◆ ASSIGNED TASK:
The entries that follow must be given again exactly, with the pictures excluded.

Stored entries
"""

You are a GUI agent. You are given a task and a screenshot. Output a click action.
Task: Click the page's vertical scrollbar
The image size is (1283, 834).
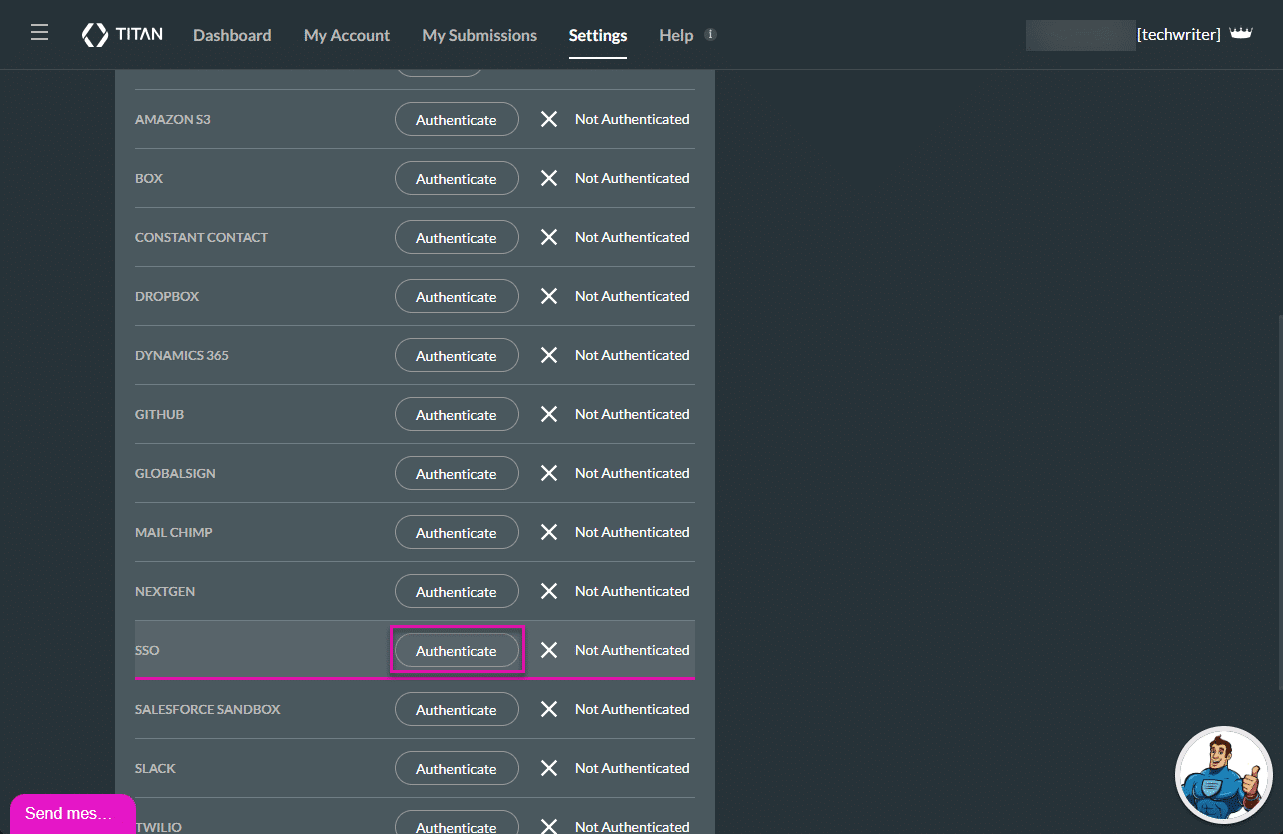click(1278, 500)
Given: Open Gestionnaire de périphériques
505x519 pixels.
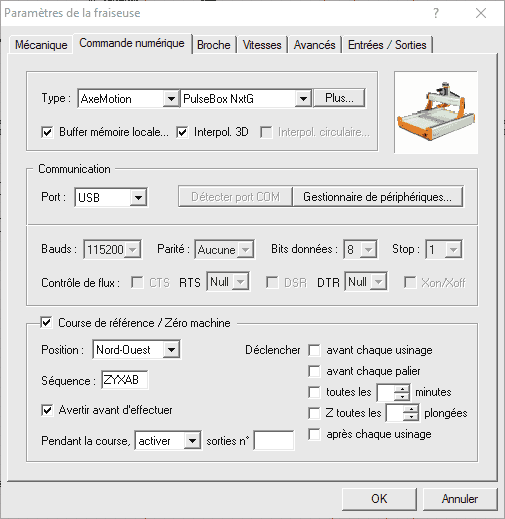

"""

◆ RESULT OF THIS EXERCISE:
You are a GUI agent. You are given a task and a screenshot. Output a click action.
Task: Click the page's vertical scrollbar
The image size is (1283, 834).
click(1278, 500)
Given: Open Gestionnaire de périphériques
505x519 pixels.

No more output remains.